# Source passage

[F:746] debug mode #777

dang232 · 2026-01-14T07:41:08Z

Summary

Add Sherlock - a hypothesis-driven debugging specialist that uses runtime evidence (not guesswork) to diagnose bugs. Implements the Oracle → Sherlock debugging flow where Oracle provides system context first, then Sherlock performs evidence-based debugging.

Key Features

8-Phase Debugging Workflow: Problem Report → Hypothesis Generation → Instrumentation → Reproduction → Log Analysis → Fix → Verification → Cleanup
Oracle-First Context: After 2 failed fix attempts, consult Oracle for system architecture/gotchas, then delegate to Sherlock with that context
Docker/Container Debugging: 5 strategies for debugging code inside Docker (logs, exec, volumes, network, environment)
System Boundary Analysis: Specialized handling for ORM/DB/API bugs (timezone, type coercion, data transformation)
Playwright MCP Integration: Browser automation for UI debugging via skill_mcp

Debugging Flow

Sisyphus fails 2x → STOP
       ↓
Oracle (system context: architecture, known gotchas, focus areas)
       ↓
Sherlock (with Oracle context → better hypotheses)

# Information provided
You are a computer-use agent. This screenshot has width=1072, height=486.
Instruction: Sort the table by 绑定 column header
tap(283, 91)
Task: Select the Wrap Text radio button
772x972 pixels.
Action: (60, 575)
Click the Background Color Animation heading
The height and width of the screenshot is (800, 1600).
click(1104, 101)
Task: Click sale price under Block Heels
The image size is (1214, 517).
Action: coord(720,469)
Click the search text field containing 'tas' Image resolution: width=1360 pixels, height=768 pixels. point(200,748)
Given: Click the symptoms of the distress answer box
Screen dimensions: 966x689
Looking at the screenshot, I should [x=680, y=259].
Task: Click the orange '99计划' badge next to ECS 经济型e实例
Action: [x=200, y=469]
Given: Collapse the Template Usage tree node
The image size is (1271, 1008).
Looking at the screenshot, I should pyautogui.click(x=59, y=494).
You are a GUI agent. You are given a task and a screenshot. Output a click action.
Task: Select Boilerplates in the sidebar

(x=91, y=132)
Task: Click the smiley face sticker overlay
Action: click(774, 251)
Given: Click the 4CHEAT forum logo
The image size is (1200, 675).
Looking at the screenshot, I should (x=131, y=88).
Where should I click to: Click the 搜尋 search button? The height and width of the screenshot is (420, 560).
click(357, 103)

# What you should do
Give again the exact words of the Sherlock debugging pull request text, starting at "[F:746] debug mode" and ending at "coercion, data transformation)". The material isn't needed for this.

# Solution to the exercise
[F:746] debug mode #777

dang232 · 2026-01-14T07:41:08Z

Summary

Add Sherlock - a hypothesis-driven debugging specialist that uses runtime evidence (not guesswork) to diagnose bugs. Implements the Oracle → Sherlock debugging flow where Oracle provides system context first, then Sherlock performs evidence-based debugging.

Key Features

8-Phase Debugging Workflow: Problem Report → Hypothesis Generation → Instrumentation → Reproduction → Log Analysis → Fix → Verification → Cleanup
Oracle-First Context: After 2 failed fix attempts, consult Oracle for system architecture/gotchas, then delegate to Sherlock with that context
Docker/Container Debugging: 5 strategies for debugging code inside Docker (logs, exec, volumes, network, environment)
System Boundary Analysis: Specialized handling for ORM/DB/API bugs (timezone, type coercion, data transformation)